Given records =>
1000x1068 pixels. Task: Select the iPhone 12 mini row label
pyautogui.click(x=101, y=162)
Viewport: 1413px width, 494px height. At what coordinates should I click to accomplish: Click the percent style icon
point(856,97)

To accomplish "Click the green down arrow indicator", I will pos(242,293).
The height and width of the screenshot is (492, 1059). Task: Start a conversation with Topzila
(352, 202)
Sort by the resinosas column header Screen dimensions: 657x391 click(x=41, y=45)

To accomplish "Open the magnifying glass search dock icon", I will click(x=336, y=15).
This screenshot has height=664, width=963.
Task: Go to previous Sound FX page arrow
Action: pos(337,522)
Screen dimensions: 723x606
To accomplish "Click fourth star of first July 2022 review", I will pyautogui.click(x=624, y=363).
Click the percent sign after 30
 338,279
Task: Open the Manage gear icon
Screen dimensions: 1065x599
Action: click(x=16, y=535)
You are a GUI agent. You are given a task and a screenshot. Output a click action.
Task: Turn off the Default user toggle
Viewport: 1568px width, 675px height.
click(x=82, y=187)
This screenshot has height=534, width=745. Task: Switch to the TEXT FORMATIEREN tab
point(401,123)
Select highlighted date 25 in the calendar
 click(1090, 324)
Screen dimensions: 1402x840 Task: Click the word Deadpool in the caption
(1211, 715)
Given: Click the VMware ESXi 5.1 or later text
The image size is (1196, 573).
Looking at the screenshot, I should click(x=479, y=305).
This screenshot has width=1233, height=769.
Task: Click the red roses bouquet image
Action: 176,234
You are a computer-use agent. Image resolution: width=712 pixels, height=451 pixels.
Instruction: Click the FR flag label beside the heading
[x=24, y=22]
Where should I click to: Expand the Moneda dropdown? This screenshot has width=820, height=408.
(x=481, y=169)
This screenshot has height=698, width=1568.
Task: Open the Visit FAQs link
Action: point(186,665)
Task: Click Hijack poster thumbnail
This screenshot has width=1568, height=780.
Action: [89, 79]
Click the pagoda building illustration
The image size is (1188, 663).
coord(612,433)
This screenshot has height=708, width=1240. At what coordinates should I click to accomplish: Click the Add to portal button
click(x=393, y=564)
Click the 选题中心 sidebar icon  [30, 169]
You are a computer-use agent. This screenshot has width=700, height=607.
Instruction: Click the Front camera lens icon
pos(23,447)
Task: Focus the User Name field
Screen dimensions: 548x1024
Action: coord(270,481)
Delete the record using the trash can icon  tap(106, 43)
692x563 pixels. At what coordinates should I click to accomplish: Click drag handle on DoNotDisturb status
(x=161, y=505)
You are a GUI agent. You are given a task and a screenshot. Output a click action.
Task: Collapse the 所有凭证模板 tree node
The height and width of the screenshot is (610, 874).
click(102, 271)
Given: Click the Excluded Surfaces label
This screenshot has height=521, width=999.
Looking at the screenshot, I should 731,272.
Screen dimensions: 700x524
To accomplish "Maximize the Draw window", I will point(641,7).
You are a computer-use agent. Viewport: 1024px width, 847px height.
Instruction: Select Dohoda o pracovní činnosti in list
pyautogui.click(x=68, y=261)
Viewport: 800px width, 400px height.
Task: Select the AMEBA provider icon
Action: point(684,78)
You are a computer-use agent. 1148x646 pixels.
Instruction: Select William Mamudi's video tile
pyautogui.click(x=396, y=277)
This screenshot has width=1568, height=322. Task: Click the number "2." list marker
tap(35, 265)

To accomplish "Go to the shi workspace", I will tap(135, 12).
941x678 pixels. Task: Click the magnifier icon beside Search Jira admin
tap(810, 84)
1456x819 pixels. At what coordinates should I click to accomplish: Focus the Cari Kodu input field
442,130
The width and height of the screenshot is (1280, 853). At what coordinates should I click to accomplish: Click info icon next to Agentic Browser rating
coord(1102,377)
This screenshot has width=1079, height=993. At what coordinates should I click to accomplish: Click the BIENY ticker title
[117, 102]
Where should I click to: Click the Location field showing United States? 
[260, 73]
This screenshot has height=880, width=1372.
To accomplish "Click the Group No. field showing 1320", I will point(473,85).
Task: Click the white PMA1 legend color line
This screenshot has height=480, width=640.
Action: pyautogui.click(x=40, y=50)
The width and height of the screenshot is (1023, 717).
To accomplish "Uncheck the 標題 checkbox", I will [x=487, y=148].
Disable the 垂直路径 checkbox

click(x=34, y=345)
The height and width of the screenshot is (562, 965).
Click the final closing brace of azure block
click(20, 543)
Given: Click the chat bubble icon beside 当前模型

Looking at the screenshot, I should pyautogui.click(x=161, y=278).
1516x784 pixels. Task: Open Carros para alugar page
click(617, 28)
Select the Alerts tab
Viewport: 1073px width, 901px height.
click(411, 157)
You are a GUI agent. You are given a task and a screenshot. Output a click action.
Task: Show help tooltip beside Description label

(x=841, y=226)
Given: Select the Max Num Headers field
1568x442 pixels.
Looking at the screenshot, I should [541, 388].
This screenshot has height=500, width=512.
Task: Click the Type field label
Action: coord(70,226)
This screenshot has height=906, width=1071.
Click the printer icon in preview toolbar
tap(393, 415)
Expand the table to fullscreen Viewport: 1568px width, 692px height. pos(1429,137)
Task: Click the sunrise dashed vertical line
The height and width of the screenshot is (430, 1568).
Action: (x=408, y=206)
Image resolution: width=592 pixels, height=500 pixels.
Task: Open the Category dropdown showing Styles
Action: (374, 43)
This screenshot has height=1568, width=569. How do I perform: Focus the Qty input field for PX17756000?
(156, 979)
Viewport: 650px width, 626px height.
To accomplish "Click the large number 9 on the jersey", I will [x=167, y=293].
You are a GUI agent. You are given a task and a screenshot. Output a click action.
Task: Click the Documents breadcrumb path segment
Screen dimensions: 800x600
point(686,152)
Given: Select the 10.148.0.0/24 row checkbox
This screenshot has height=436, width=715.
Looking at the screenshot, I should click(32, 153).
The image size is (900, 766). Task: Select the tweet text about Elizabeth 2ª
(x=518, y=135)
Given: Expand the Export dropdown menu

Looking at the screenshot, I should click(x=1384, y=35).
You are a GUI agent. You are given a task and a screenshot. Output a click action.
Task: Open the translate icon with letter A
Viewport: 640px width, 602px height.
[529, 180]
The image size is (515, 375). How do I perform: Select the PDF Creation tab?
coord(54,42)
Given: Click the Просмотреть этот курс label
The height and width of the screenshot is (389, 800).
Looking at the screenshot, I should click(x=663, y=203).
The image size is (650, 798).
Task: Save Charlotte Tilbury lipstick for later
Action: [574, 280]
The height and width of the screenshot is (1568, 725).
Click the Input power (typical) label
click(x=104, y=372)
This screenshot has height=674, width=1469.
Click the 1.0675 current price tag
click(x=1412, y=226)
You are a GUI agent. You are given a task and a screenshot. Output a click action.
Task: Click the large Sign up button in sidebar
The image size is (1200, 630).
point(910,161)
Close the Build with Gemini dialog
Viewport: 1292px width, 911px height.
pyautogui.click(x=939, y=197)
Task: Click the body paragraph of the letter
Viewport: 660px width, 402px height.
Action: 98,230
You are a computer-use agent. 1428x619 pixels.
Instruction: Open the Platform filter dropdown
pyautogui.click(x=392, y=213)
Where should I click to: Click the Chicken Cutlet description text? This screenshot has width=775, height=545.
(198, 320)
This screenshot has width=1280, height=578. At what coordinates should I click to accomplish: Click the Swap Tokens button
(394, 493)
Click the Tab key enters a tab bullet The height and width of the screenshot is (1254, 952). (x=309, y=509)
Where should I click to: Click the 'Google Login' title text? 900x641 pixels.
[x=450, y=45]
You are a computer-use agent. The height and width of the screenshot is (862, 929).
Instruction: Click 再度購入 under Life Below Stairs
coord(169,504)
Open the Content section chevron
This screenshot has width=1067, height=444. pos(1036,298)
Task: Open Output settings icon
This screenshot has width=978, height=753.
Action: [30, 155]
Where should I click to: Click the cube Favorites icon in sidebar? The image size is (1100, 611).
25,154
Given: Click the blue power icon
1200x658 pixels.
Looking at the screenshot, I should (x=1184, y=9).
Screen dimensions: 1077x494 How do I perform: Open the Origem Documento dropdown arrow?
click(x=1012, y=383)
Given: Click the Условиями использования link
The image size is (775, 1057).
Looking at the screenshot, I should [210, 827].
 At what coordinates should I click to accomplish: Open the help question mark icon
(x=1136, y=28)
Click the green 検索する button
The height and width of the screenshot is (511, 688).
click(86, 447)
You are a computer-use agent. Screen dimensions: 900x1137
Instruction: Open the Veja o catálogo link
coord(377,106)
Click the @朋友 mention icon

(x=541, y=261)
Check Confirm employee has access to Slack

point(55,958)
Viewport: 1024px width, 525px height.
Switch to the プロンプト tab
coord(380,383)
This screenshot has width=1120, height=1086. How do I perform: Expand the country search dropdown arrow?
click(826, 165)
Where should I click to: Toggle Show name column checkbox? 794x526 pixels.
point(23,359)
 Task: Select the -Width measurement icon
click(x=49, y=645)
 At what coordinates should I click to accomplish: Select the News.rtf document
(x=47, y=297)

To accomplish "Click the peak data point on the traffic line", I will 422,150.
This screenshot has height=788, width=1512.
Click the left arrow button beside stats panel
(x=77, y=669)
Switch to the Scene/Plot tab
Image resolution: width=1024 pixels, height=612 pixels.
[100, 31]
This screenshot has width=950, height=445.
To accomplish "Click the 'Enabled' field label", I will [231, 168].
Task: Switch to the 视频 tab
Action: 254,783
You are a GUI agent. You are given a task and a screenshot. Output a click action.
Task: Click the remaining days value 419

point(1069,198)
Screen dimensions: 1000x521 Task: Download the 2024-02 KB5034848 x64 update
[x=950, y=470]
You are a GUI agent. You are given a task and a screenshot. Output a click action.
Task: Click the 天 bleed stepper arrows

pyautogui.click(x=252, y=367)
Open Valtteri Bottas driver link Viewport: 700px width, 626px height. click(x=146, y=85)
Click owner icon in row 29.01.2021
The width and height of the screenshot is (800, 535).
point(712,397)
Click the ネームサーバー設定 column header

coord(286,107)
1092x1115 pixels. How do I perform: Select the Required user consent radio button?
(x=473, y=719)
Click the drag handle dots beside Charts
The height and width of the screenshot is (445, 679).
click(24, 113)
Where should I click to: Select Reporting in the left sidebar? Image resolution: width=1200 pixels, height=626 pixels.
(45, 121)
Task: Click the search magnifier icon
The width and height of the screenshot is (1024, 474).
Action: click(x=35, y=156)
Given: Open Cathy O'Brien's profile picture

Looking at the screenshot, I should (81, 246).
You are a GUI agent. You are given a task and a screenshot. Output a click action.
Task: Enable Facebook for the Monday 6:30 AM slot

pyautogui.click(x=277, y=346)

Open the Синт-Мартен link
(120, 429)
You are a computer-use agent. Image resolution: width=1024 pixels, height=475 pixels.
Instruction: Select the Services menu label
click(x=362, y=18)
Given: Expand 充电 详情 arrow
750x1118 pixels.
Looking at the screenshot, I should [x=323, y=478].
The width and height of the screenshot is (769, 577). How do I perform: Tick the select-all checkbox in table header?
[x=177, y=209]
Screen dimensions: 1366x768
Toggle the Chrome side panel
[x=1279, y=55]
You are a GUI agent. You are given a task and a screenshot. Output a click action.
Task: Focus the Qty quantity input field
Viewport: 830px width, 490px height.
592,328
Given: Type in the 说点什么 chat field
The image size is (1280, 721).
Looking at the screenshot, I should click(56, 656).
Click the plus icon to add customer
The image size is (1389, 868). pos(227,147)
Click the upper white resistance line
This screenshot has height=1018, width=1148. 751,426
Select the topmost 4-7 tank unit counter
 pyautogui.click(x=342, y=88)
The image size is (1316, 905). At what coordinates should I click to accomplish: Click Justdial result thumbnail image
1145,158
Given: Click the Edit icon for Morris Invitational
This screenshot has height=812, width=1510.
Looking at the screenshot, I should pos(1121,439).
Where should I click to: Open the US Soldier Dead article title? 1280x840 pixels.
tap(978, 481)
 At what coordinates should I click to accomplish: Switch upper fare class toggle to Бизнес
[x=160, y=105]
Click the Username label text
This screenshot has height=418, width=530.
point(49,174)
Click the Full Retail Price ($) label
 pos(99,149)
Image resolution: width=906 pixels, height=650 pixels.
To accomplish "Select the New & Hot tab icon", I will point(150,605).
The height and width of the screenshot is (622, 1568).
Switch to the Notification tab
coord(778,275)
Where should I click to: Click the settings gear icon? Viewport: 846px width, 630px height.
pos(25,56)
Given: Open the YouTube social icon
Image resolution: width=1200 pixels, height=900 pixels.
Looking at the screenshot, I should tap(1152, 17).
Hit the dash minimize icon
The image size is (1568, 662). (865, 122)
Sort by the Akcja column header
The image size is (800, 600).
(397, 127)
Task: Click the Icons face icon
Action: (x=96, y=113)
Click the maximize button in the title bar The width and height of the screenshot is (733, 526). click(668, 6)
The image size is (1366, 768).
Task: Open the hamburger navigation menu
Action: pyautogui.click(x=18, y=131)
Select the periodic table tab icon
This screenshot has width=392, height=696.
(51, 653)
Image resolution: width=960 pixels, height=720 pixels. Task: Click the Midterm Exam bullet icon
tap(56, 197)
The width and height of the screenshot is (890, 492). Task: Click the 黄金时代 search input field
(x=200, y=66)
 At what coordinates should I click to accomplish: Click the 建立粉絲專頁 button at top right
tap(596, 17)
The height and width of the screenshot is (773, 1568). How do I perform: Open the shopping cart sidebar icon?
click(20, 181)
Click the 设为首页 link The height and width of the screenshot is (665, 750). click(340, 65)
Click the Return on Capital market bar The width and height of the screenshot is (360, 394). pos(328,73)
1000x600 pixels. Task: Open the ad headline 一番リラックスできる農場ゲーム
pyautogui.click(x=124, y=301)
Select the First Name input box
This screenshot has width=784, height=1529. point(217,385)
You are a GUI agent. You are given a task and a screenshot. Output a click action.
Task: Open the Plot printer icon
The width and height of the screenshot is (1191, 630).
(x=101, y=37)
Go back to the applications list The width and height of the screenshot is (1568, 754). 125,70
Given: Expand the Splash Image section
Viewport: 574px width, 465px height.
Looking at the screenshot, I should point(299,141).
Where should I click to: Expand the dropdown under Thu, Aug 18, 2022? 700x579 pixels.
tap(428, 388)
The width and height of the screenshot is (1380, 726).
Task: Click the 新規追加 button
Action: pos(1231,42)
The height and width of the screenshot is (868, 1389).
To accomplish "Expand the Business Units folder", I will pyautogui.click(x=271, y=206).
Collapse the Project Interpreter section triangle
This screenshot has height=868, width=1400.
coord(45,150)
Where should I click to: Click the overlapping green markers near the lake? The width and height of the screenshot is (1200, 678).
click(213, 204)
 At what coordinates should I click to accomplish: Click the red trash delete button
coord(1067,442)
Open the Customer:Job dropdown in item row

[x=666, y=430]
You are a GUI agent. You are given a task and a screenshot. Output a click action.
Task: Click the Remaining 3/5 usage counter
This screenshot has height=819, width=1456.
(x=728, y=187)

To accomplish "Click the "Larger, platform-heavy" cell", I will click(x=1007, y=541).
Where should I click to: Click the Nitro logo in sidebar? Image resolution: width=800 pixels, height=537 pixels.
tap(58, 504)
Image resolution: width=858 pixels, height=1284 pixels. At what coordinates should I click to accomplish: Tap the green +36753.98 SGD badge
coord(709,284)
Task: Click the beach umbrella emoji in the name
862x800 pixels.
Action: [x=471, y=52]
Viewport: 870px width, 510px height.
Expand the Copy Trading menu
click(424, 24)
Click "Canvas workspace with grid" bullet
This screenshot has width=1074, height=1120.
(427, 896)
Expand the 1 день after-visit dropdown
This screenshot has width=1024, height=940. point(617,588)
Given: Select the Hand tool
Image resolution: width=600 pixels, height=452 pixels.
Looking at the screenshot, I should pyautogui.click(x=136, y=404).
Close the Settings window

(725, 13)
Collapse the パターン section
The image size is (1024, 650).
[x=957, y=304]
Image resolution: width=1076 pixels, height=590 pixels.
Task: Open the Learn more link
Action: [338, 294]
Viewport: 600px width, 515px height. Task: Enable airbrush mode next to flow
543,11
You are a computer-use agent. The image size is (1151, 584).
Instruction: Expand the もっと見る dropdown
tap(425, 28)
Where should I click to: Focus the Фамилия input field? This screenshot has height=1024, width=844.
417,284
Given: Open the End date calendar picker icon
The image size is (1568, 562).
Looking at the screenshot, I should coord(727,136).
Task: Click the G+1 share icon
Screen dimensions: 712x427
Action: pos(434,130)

Your objective => Which lines in the records above contain the word "Plot"? Return each of them.

Result below =>
Switch to the Scene/Plot tab
Task: Open the Plot printer icon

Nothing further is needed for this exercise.